(VORLIEGENDER TEXT):
···
Geologie und Geschichte auf Lipari

Mai 2021

Die Liparischen Inseln sind ein beliebtes Revier, das sich von Kalabrien oder Sizilien aus in einem Tag gut erreichen lässt. Lipari, Vulcano, Salina, Panerea und der Stromboli liegen nur wenige Meilen auseinander, so dass nach einer Segeletappe Zeit für Landgänge verbleibt. Auf Lipari sollte man mindestens einen ganzen Tag verbringen. Landschaftlich und kulturgeschichtlich gibt es viel zu entdecken. Die im Folgenden beschriebene Radtour über die Vulkanberge der Insel vermittelt Eindrücke eines Siedlungsraums, der seit über 7000 Jahren bewohnt ist und bereits in der Steinzeit große Bedeutung hatte. 26 km und 500 Höhenmeter führen um die gesamte Insel herum. Das lässt sich ohne Weiteres in ein paar Stunden bewältigen. Damit bleibt Zeit für einen Besuch der Akropolis von Lipari, wo die Geologie und Geschichte der Insel in einem beeindruckenden Museum präsentiert werden, das man unbedingt besuchen sollte.

Den einzigen Hafen von Lipari findet man auf der Ostseite der Insel in einer weiten Bucht, die gut gegen die vorherrschenden Westwinde geschützt ist. Im Süden liegt die Stadt Lipari mit ihrer vorgelagerten Akropolis.

Die weite Bucht von Lipari, Blickrichtung nach Süden

Kommt man im Sommer, wird man in der Mitte der Bucht viele Schwimmstege zum Festmachen vorfinden. Bei einem Wetterwechsel mit Wind aus Osten oder Süden kann es dort aber ungemütlich werden. Wirklich sicher liegt man nur in der kleinen Marina Porto di Pignataro am Nordende der Bucht, die über eine schützende Mole verfügt. Einen Liegeplatz in dieser Marina wird man jedoch nur in der Vor- oder Nachsaison bekommen. Die Monate Juli und August sind ohnehin für einen Segeltörn nicht zu empfehlen, da die Liparischen Inseln in dieser Zeit überlaufen sind. Außerdem ist es viel zu heiß und die (Liege-) Preise vervielfachen sich.

Die Stege der Marina di Porto Pignataro

Die nachfolgend beschriebene Radtour führt mit der Ausnahme des äußersten Südens einmal um die ganze Insel:

Streckenverlauf und Höhenprofil der Radtour auf Lipari. GPX-Daten stehen hier zum Download bereit

Erstes Ziel ist schon nach wenigen Kilometern die Akropolis der Stadt. Auf dem Weg dahin gibt es mehrere Möglichkeiten, Fahrräder (vereinzelt auch Ebikes und viele Motorroller) auszuleihen. Über eine steil ansteigende Straße erreicht man die Festung.
···
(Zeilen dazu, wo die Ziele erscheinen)
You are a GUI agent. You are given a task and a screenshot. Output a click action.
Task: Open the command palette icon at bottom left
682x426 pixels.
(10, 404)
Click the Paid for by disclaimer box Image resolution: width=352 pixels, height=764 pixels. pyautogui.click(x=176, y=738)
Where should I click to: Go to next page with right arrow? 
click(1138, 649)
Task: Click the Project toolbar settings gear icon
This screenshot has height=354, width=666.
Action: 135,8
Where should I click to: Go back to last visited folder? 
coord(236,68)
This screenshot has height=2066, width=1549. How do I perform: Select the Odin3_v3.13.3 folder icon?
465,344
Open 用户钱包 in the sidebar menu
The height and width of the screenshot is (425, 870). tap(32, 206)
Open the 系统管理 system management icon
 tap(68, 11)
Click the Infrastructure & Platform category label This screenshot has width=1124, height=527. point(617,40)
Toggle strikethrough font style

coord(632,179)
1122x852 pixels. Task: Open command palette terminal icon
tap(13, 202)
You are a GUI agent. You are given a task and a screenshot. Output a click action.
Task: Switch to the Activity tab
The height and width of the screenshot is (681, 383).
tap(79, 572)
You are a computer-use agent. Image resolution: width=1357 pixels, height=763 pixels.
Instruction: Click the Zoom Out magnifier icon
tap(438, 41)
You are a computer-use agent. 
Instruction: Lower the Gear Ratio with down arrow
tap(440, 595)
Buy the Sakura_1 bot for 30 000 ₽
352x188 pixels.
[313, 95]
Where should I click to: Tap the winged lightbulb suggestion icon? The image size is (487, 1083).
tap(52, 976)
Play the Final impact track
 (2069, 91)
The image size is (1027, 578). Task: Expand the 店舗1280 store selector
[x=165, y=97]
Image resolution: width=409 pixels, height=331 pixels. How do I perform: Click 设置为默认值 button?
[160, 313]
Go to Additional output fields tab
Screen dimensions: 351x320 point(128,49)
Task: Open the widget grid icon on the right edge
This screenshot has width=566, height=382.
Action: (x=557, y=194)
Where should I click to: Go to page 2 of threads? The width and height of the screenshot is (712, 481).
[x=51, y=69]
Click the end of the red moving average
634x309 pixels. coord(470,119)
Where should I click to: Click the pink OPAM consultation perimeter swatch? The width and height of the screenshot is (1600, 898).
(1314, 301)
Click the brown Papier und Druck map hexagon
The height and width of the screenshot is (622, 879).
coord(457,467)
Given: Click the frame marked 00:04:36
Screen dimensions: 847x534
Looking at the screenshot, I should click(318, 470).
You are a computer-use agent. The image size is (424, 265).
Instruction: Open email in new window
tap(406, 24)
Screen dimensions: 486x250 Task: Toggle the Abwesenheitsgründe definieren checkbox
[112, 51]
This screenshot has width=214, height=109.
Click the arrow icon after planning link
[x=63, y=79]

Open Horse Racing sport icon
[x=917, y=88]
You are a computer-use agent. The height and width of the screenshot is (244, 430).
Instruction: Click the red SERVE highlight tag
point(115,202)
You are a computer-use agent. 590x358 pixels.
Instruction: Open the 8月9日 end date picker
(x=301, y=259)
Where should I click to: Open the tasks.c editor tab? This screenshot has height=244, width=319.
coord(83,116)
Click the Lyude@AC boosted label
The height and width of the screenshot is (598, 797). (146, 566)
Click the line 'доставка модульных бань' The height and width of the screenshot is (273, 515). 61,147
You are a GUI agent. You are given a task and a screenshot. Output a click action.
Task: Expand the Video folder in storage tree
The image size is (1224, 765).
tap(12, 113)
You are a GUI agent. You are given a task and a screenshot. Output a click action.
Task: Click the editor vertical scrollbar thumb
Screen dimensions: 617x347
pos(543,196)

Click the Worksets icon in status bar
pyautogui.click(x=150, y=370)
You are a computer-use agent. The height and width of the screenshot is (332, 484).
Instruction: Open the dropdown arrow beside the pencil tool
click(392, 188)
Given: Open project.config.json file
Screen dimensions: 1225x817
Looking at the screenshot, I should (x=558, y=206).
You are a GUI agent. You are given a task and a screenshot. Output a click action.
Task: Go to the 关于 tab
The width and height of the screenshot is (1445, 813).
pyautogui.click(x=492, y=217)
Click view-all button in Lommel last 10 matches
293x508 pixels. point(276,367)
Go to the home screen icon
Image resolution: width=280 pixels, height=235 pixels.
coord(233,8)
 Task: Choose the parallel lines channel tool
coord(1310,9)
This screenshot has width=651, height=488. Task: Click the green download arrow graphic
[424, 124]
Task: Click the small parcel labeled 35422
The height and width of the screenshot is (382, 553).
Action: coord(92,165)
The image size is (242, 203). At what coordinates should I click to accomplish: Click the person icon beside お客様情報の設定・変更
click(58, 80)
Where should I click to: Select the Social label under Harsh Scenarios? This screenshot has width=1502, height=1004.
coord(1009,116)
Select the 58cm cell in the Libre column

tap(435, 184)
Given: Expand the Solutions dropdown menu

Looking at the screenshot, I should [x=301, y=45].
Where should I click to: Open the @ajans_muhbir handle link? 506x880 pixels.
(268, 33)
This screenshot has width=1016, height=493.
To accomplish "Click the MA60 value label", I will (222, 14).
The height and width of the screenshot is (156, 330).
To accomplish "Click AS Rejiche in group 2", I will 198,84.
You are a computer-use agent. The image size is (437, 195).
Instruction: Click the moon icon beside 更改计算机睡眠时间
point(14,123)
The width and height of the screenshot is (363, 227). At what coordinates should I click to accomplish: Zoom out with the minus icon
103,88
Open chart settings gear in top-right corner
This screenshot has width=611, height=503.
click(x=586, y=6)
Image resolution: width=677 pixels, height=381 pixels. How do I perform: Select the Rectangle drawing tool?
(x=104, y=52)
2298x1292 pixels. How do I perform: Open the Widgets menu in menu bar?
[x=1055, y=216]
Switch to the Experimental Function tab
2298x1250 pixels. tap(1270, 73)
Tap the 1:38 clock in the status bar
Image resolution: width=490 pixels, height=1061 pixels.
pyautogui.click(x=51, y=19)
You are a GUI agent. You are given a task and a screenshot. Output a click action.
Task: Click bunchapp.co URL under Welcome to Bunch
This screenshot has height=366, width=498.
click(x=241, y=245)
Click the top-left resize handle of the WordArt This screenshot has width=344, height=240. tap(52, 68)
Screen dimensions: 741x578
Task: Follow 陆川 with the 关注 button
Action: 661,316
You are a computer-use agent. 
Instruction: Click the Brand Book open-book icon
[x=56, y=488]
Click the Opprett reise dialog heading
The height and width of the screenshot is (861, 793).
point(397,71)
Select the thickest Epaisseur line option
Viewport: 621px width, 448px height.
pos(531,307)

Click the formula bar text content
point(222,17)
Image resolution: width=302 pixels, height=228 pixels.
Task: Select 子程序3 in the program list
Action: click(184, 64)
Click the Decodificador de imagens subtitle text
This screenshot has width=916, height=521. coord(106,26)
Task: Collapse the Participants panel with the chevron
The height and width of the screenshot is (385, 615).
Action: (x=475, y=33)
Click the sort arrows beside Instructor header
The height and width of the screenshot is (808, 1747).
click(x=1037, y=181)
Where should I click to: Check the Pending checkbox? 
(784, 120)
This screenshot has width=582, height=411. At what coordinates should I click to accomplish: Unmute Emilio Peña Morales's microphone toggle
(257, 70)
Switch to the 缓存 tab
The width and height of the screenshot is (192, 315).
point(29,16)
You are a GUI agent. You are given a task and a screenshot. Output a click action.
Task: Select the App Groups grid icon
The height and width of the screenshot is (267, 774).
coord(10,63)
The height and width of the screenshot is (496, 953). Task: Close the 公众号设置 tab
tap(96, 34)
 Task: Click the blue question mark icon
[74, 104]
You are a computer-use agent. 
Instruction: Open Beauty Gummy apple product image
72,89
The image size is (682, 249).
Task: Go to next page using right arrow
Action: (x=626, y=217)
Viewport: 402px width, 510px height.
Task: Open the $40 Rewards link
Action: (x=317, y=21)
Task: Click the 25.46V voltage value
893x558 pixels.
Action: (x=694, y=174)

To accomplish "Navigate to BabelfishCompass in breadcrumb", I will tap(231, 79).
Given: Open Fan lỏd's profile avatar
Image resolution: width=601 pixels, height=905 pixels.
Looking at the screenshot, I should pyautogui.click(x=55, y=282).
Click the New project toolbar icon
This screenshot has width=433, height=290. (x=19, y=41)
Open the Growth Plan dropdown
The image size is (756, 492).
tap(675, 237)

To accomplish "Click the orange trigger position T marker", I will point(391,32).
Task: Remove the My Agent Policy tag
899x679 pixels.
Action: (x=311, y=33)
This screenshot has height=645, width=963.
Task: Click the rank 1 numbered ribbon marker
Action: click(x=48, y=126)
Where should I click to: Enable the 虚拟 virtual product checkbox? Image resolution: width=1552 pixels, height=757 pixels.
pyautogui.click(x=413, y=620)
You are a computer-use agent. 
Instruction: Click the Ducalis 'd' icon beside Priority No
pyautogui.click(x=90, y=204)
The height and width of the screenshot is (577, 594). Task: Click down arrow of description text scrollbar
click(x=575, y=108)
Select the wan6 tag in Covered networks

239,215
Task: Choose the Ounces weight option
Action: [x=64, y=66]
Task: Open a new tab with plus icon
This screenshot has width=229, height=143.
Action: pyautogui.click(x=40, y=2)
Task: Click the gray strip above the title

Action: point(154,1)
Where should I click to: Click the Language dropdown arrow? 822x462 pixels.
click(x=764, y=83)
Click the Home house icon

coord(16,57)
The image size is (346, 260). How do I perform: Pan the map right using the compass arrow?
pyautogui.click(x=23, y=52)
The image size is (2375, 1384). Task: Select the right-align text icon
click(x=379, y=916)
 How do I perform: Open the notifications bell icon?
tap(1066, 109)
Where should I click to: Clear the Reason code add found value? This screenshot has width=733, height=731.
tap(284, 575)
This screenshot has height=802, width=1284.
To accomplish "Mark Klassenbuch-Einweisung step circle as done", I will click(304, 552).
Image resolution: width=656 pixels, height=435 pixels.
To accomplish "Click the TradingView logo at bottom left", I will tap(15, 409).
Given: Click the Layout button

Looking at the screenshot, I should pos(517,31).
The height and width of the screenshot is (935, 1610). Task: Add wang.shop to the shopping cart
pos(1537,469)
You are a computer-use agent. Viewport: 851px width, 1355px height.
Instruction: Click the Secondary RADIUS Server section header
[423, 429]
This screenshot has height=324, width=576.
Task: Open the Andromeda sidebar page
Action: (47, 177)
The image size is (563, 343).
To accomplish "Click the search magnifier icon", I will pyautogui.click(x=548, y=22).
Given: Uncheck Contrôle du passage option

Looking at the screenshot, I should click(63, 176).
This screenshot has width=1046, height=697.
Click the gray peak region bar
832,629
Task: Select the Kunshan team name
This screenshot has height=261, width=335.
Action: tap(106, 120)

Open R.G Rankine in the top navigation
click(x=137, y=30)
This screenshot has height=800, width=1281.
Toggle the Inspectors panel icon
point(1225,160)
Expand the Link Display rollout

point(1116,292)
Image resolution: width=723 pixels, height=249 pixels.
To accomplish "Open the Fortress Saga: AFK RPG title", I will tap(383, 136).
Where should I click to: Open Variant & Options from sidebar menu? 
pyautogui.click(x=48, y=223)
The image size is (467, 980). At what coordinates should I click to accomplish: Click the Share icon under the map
···
(ZU ERLEDIGENDE AUFGABEN):
(1) Wie lang ist die Radtour um die Insel laut dem Text über Lipari, und wie viele Höhenmeter hat sie?
(2) Schreibe den Text über Lipari nach seinem letzten Satz weiter.

(ANTWORTEN FOLGEN):
(1) 26 km und 500 Höhenmeter.

(2)
Die Räder stellt man am Platz vor der Festung ab und gelangt durch mehrere Tore in das Innere der Anlage:

Auf der Akropolis von Lipari

Die Akropolis von Lipari ist eine geologische und geschichtliche Besonderheit. Wie in Pompei haben die wiederholten Vulkanausbrüche auf den Inseln, insbesondere auf der unmittelbar benachbarten Insel Vulcano, 10 Meter dicke Ablagerungen erzeugt, unter denen sich Besiedelungsspuren der Steinzeit erhalten haben. Nach umfangreichen Ausgrabungen im letzten Jahrhundert kann man heute direkt gegenüber der Kathedrale aus dem 18. Jhd. Grundmauern von mehreren Hütten aus der Jungsteinzeit sehen.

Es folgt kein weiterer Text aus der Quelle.